The effect of the present invention is that the electron beam excited plasma apparatus (hereinafter referred to as apparatus B) of another embodiment shown in FIG.
Also, the present invention can be realized in another electron beam excited plasma apparatus (hereinafter, referred to as apparatus C) shown in FIG. The same elements as those in the apparatus shown in FIG. 1 are denoted by the same reference numerals. The device C is a device of a type in which the electron beam 12 is emitted in the vertical direction. The device C is configured to accelerate thermoelectrons from above and drive them into the film forming chamber 17 below. However, in the configuration of the device C, the surface of the substrate 20 is charged to a negative potential by the incident electron beam 12, and positive ions generated in the source gas plasma 22 excited by the electron beam 12 are incident on the surface of the substrate 20 with high energy. And may deteriorate the film quality. Furthermore, when the surface of the substrate 20 is placed upward, particles generated in the source gas plasma 22 may accumulate on the surface of the substrate 20 during film formation, thereby deteriorating the film quality. However, these are based on the fact that the incidence of positive ions is
Can be solved by using a device configuration that does not directly enter the surface of the substrate 20, and can be solved by using the shield plate 25 of the device B described below. The device B includes a shielding plate 25 which is mounted perpendicular to the incident axis of the electron beam 12 and is grounded to the earth 26. Such a shielding plate 25 prevents the electron beam 12 from being directly incident on the surface of the substrate 20 to prevent the positive ions from being incident at a high energy. Can be suppressed.

Further, the effect of the present invention can be realized also in a high-frequency parallel plate type plasma apparatus (hereinafter referred to as apparatus D) shown in FIG. As shown in FIG. 5, the apparatus D includes a film forming chamber 32, a gas mixing box 35, a heater 31, an electrode 38,
And a vacuum pump 34 and the like.

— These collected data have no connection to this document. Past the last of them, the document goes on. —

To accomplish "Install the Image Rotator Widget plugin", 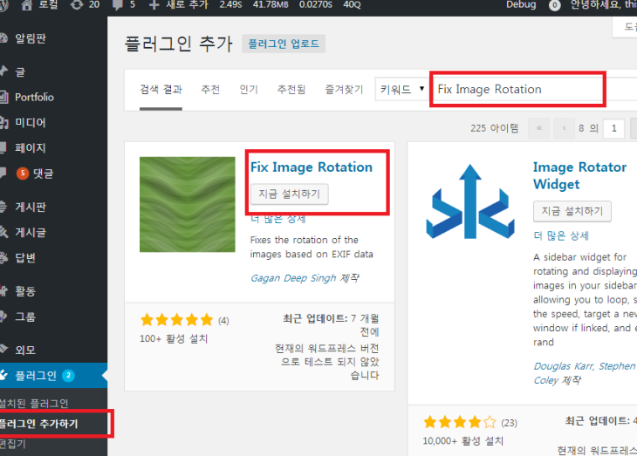I will pyautogui.click(x=572, y=211).
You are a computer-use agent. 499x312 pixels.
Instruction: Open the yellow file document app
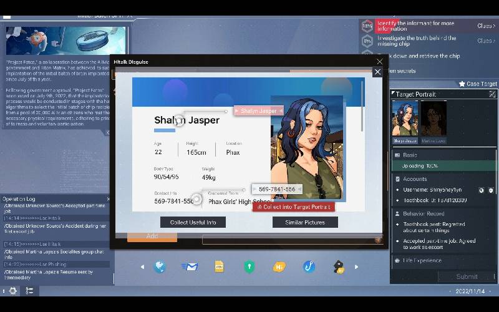[219, 267]
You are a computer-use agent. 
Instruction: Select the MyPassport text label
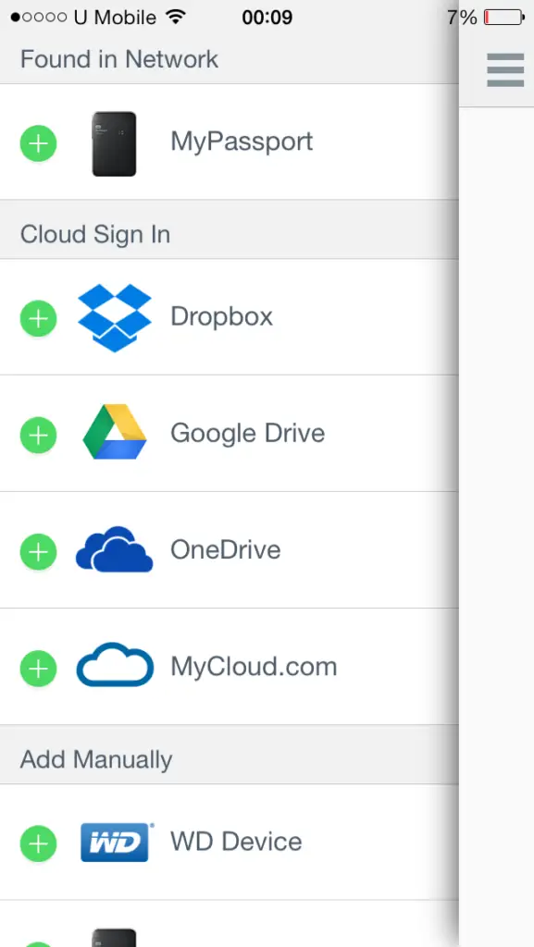click(x=242, y=142)
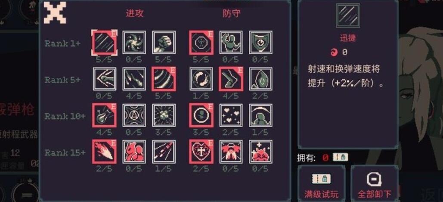
Task: Click the 防守 defense column header
Action: click(x=231, y=13)
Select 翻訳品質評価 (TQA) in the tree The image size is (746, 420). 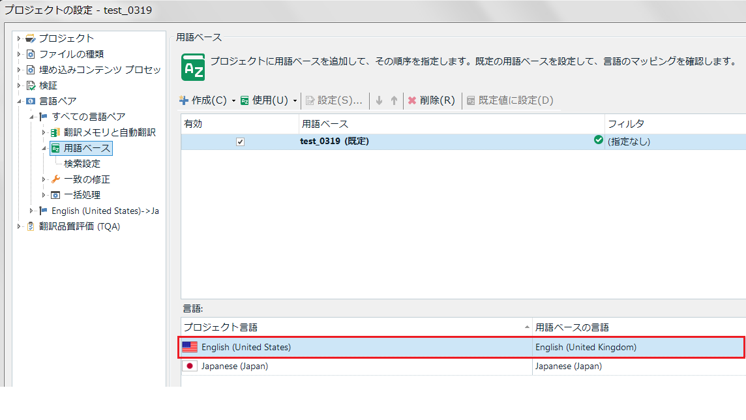[79, 226]
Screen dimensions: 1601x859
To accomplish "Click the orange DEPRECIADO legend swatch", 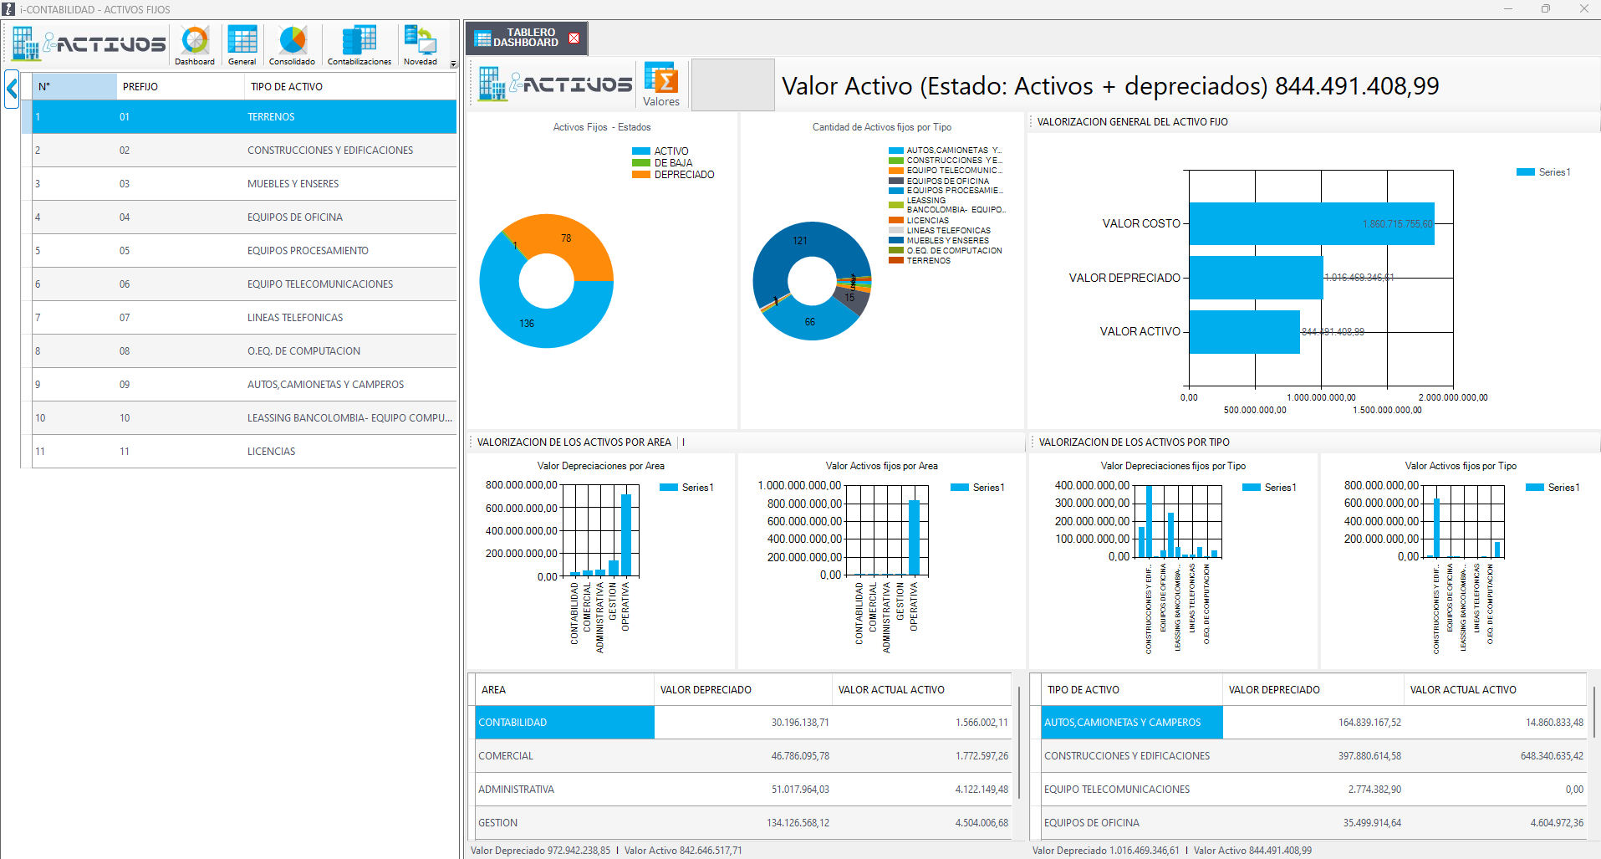I will coord(641,175).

The substrate 20 has a structure in which the film-forming surface is placed in close contact with the heater 31. The electrode 38 may be an ordinary parallel flat plate or a ladder electrode 38a shown in FIG.

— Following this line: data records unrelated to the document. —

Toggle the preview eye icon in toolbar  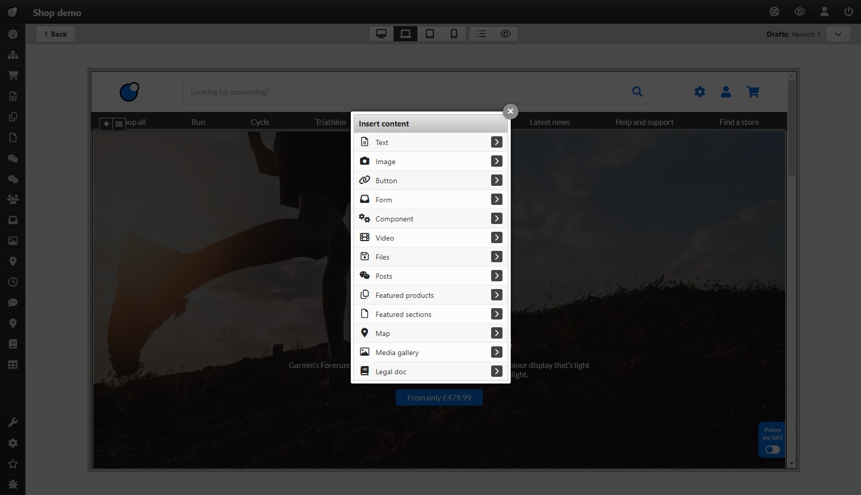tap(506, 34)
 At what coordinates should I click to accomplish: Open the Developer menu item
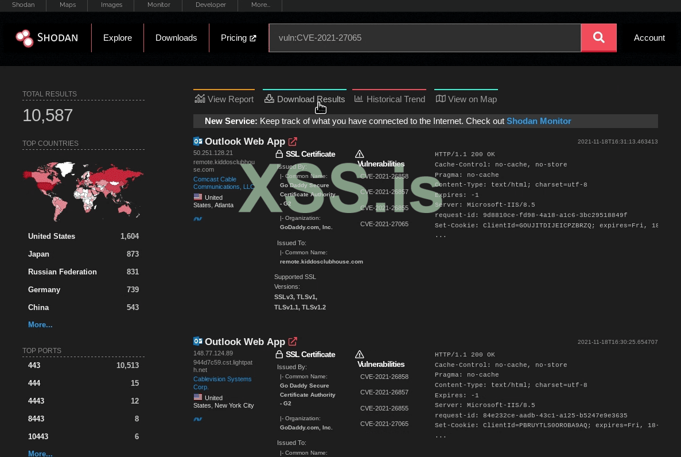coord(211,5)
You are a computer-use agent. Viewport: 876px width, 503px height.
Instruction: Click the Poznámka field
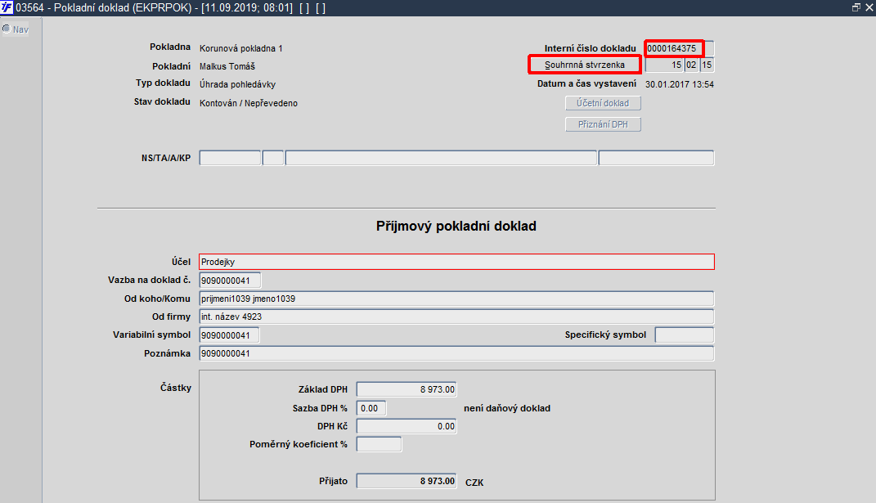click(x=456, y=353)
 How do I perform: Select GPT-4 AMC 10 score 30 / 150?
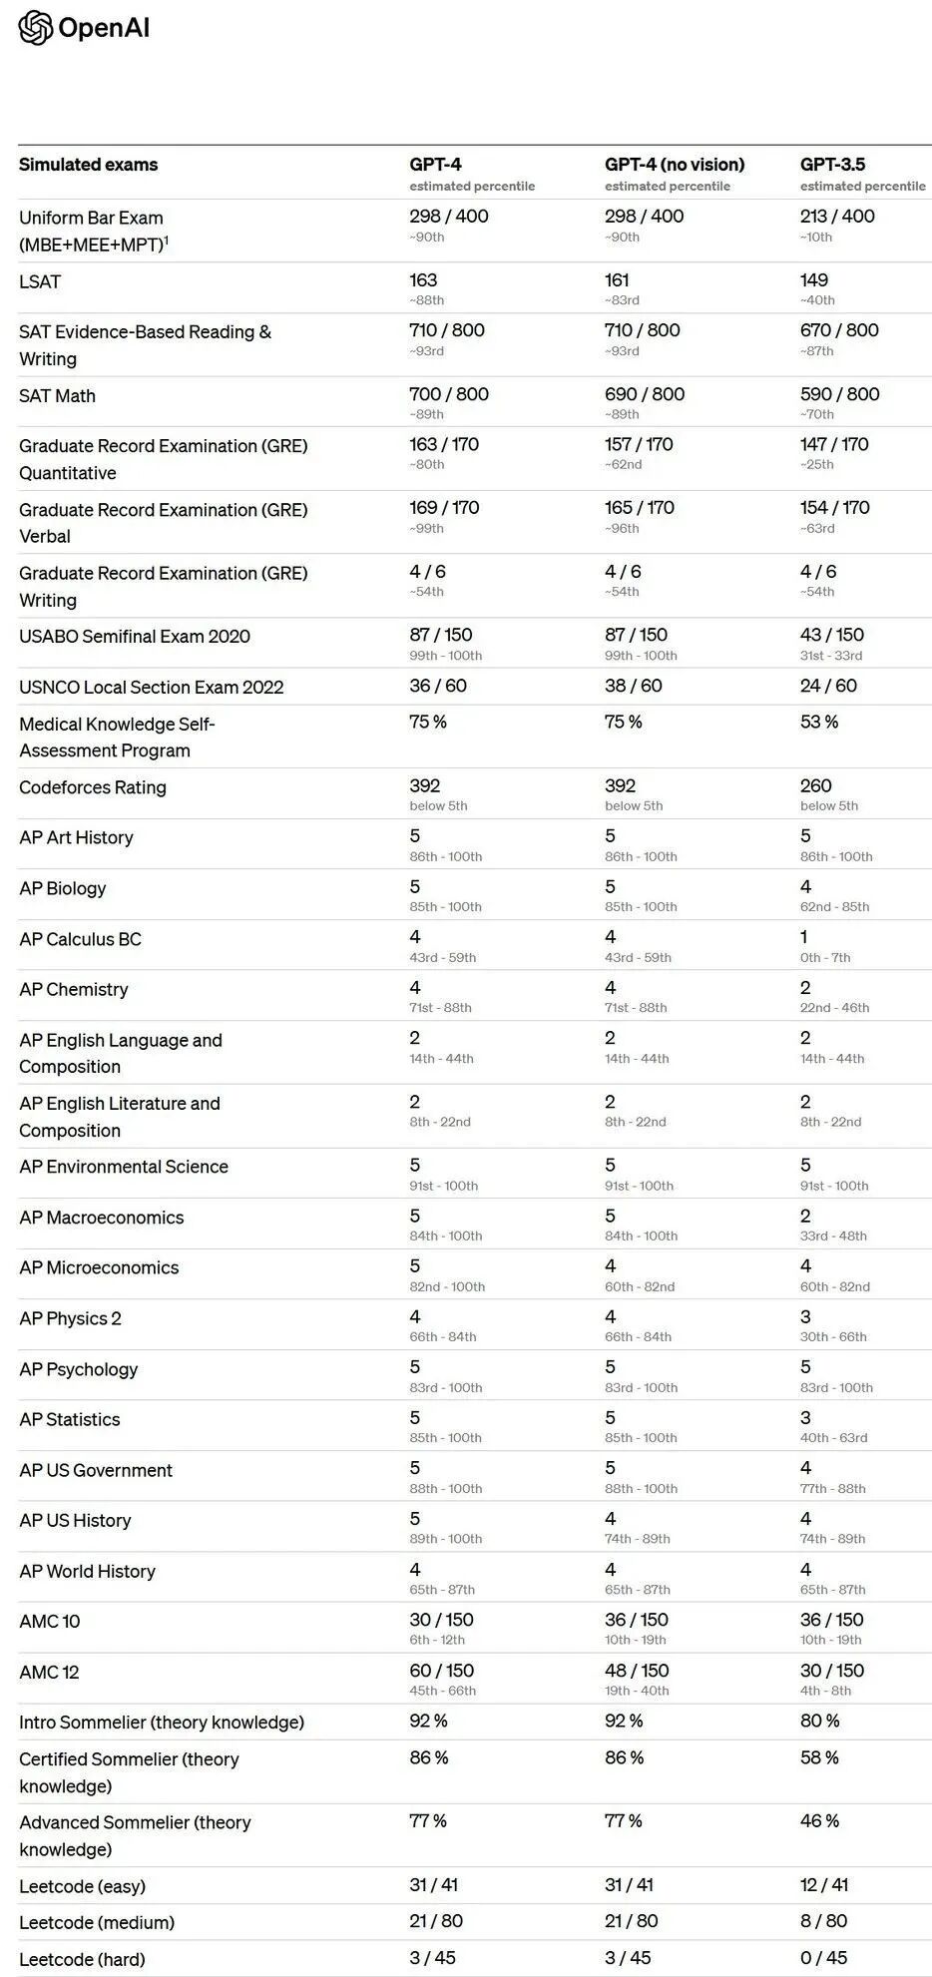tap(441, 1620)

The film forming chamber 32 communicates with a vacuum pump 34 via an exhaust passage 33 provided on a side surface of the vacuum vessel 30. The substrate 20 is placed in the vacuum vessel 30 evacuated by the vacuum pump 34 so as to be in close contact with the heater 31. Vacuum container
At the same time as supplying the source gas from the source gas supply source 37 into the inside 30, the high-frequency power is supplied from the high-frequency power supply 40 to the heater 31 and the electrode 38 installed so as to face the substrate 20. During that time, source gas plasma 22 is generated. In order to stably maintain the source gas plasma 22, the impedance for the supplied high frequency power is matched using the impedance matching unit 39. Thus, a silicon-based thin film is formed on the surface of the substrate 20.

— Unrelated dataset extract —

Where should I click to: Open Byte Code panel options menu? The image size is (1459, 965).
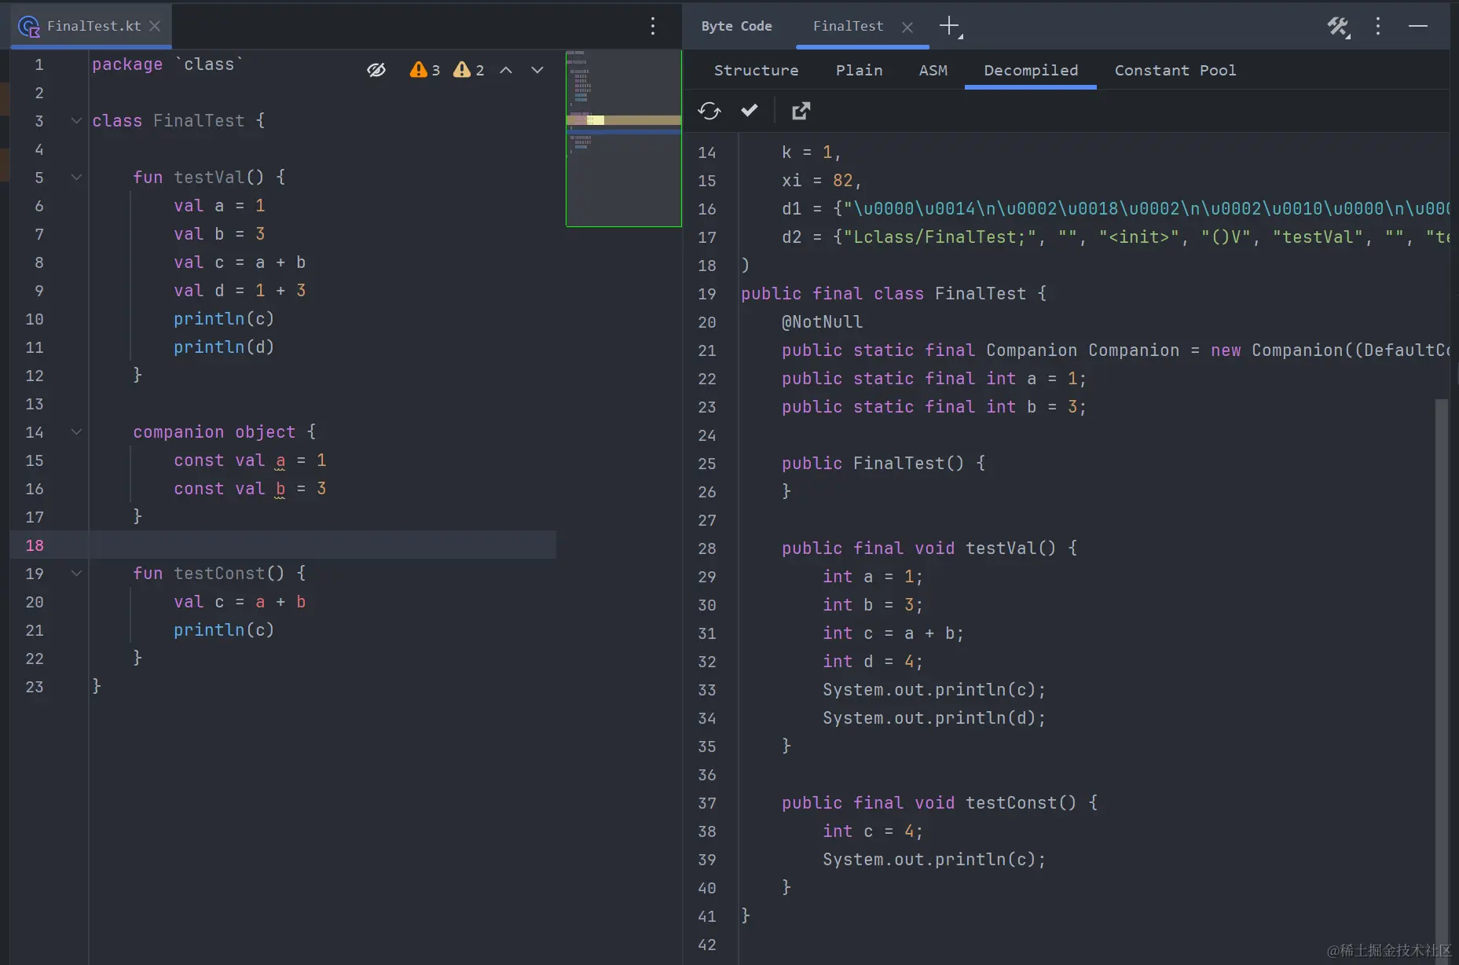point(1377,26)
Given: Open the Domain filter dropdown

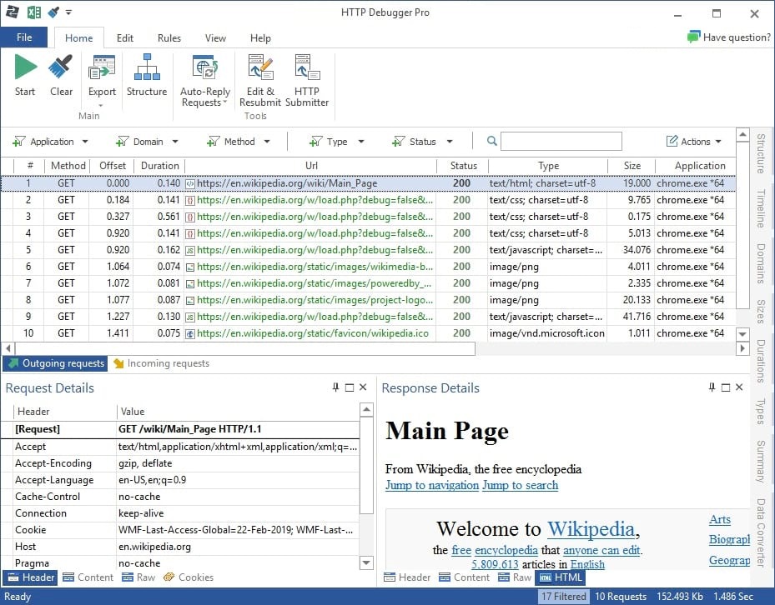Looking at the screenshot, I should (174, 142).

FIG. 6 shows the ladder electrode 38a. Ladder electrode 3
8a is a structure in which metal wires having a diameter of 4 to 12 mm or less are combined in a ladder shape. The ladder electrode 38a is characterized in that it has both characteristics of the capacitively coupled discharge and the inductively coupled discharge. The ladder electrode 38a has a wider opening than the conventionally used parallel plate type electrode,
One of the features is that the controllability of the flow of the source gas is excellent.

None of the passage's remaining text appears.